> Work instruction: Only the lines from the line with "Where should I click to: Click the arrow" through the end of the records belong in your reply, copied exactly, with every picture left out.

[Exercise data Boundary: Start]

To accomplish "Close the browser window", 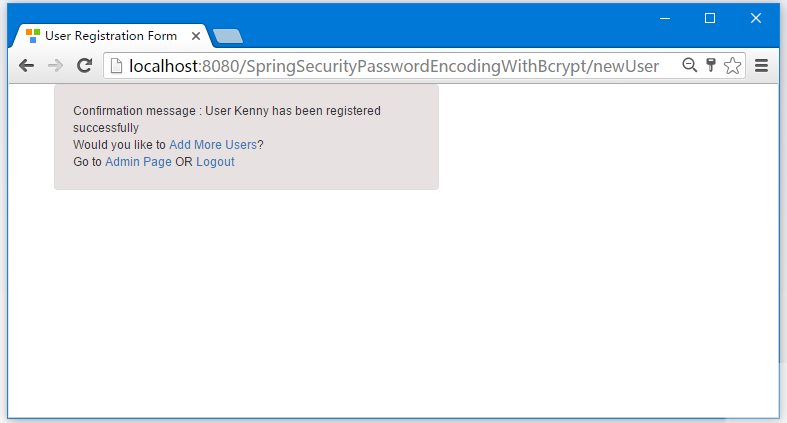I will coord(756,19).
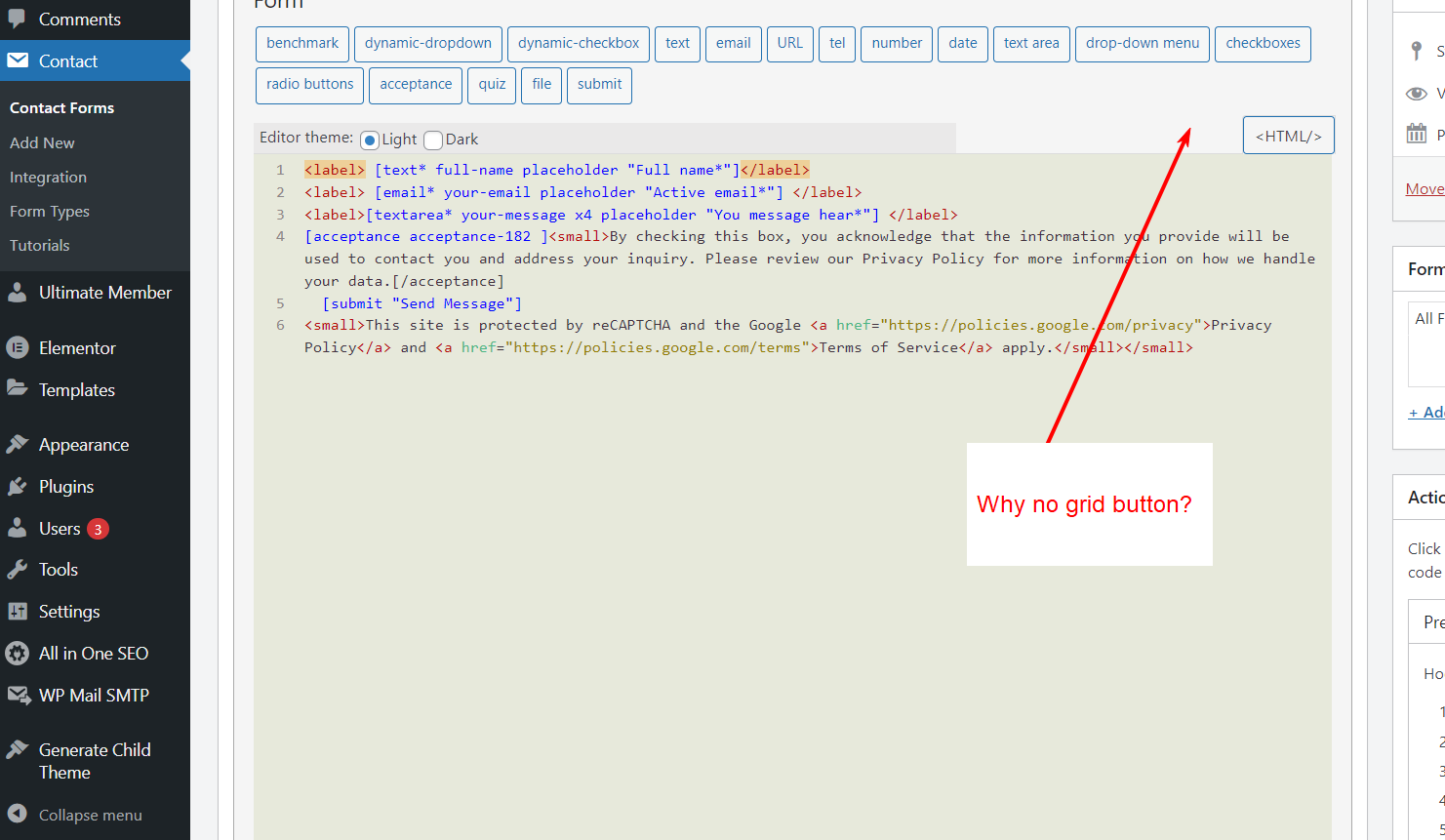
Task: Click the Appearance paintbrush icon
Action: 18,444
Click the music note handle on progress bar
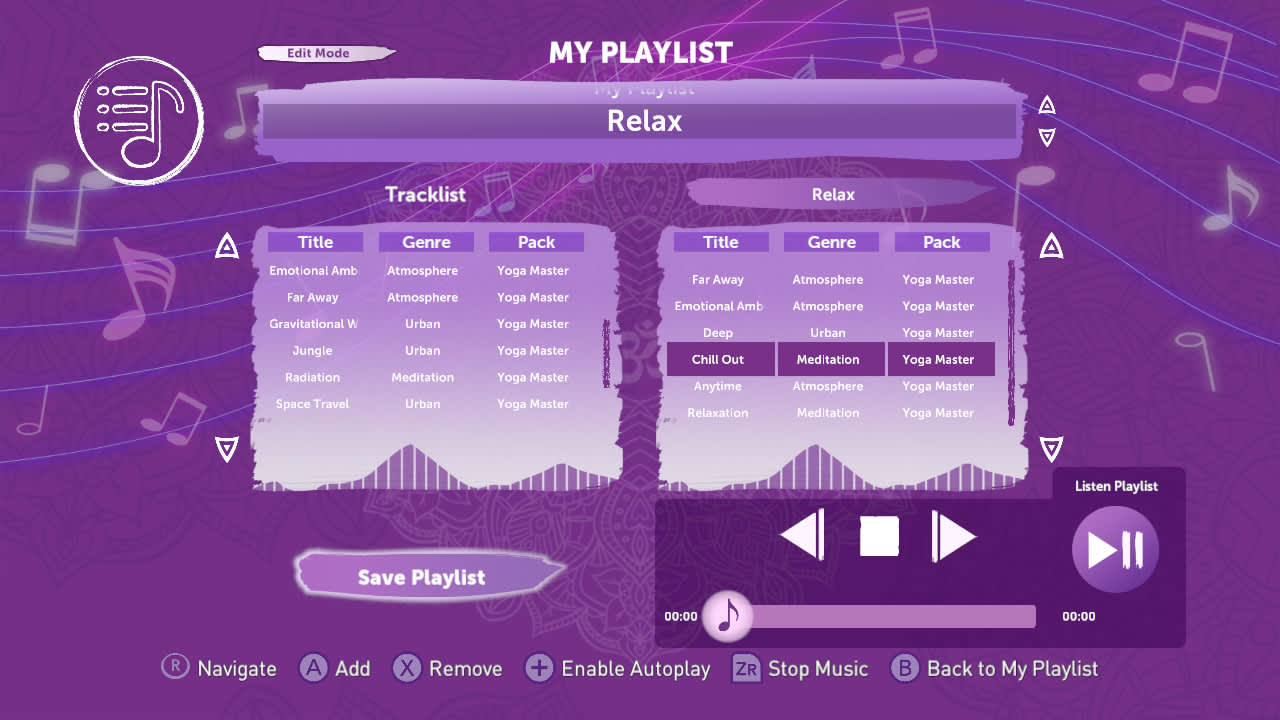Screen dimensions: 1280x720 point(727,615)
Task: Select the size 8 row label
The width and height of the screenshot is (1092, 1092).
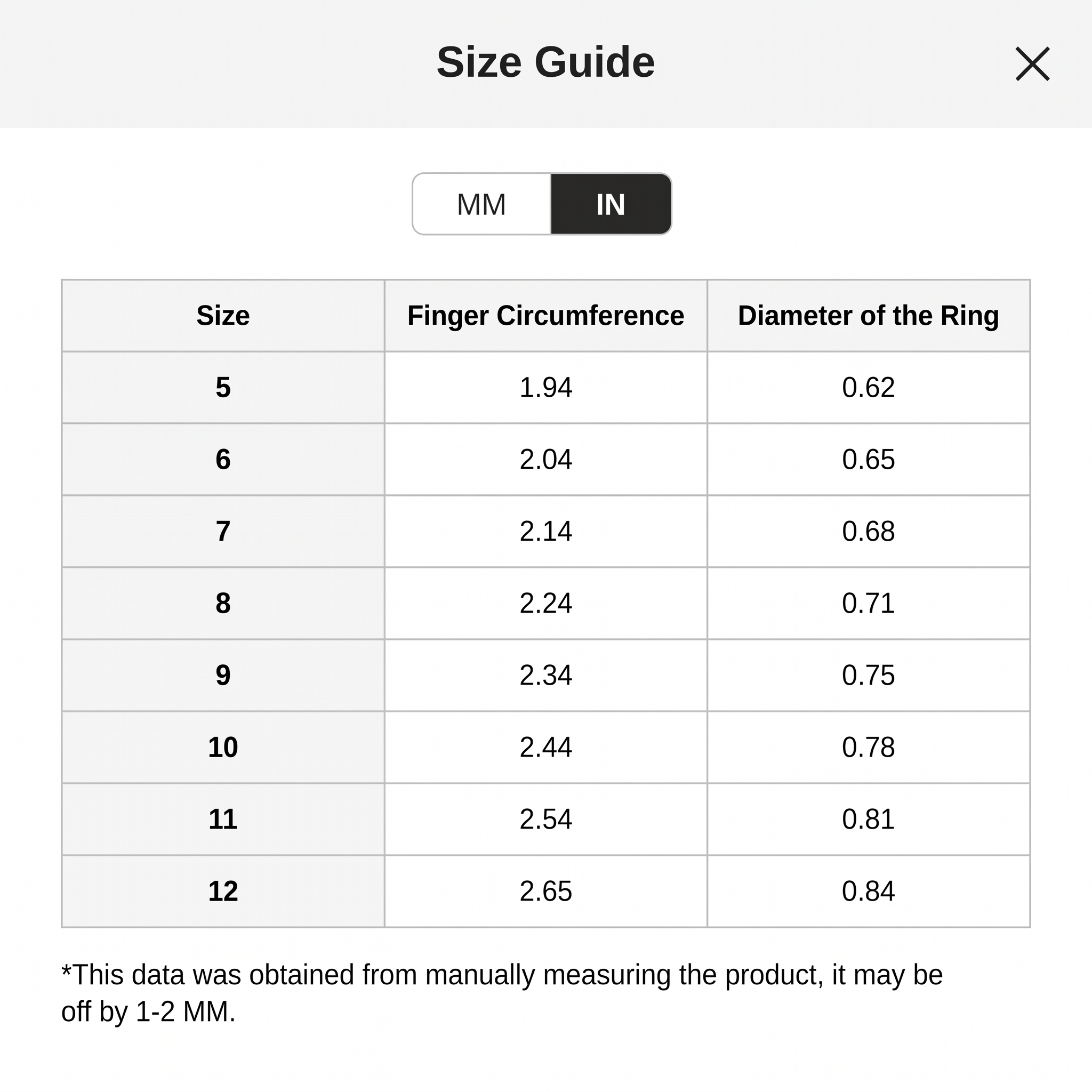Action: 223,603
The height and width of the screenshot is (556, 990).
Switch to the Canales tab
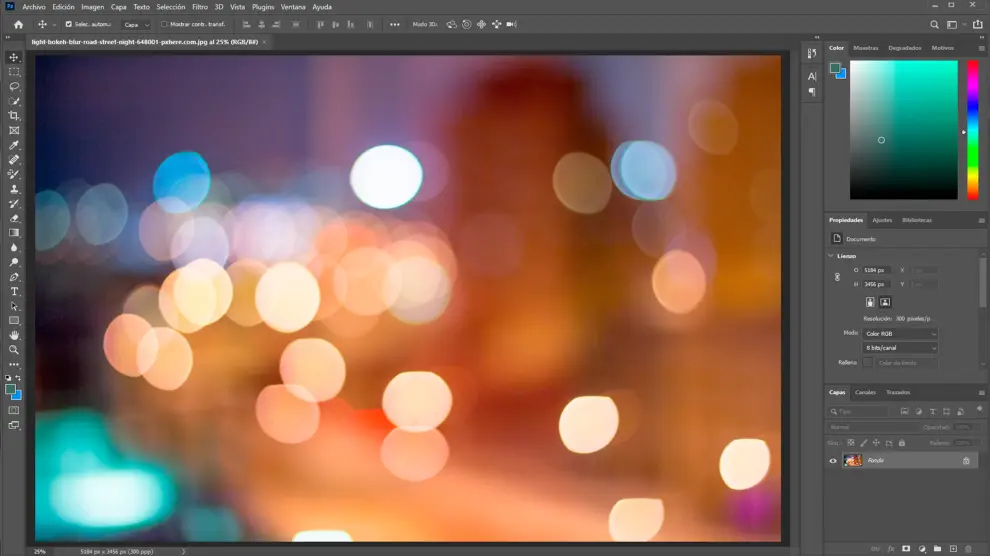pos(865,392)
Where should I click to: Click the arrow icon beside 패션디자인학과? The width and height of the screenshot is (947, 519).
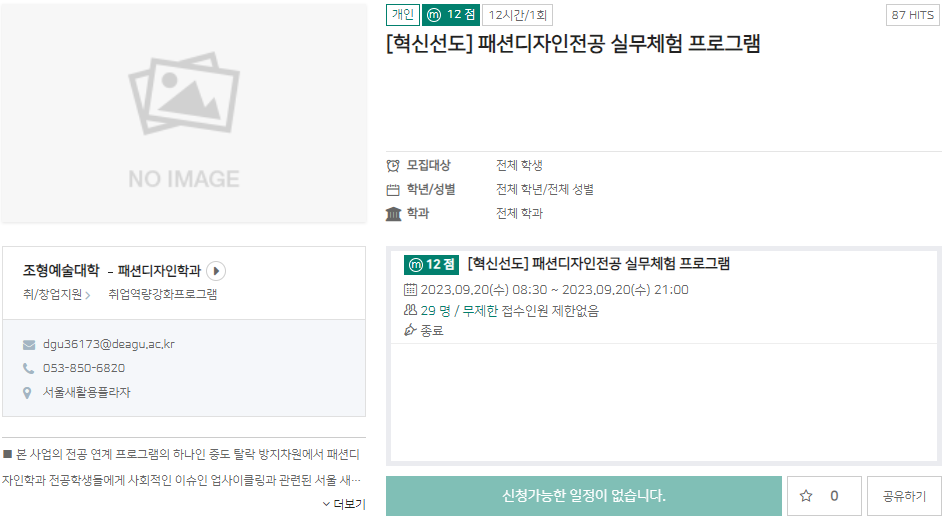216,271
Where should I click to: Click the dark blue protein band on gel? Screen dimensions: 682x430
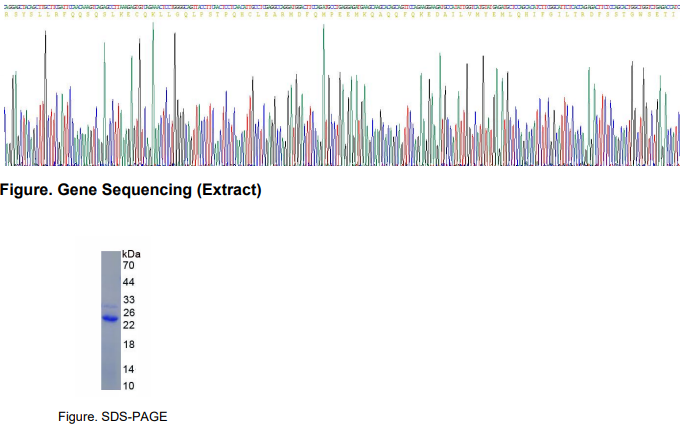pyautogui.click(x=110, y=319)
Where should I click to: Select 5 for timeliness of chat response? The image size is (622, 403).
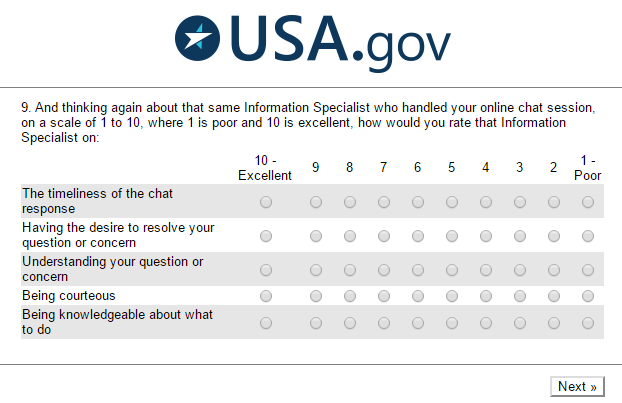(x=452, y=202)
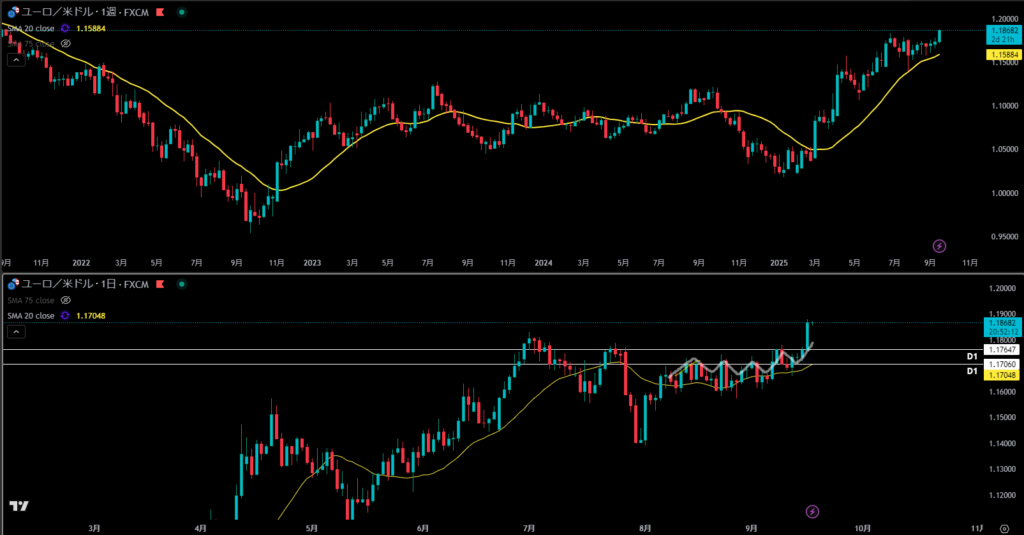
Task: Click the red flag icon in weekly chart header
Action: click(x=159, y=14)
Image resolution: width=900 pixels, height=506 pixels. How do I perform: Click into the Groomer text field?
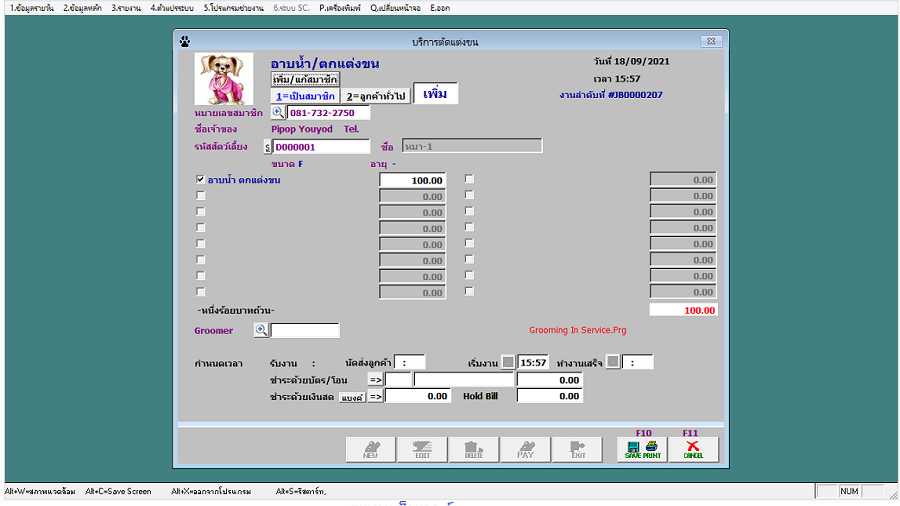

[Exercise data Boundary: End]

> Response box:
Where should I click to: Click the arrow icon beside 패션디자인학과? The width and height of the screenshot is (947, 519).
216,271
Where should I click to: Click the dark blue protein band on gel? Screen dimensions: 682x430
pyautogui.click(x=110, y=319)
Where should I click to: Select 5 for timeliness of chat response? The image size is (622, 403).
(x=452, y=202)
Task: Click the red flag icon in weekly chart header
Action: click(x=159, y=14)
Image resolution: width=900 pixels, height=506 pixels. How do I perform: Click into the Groomer text field?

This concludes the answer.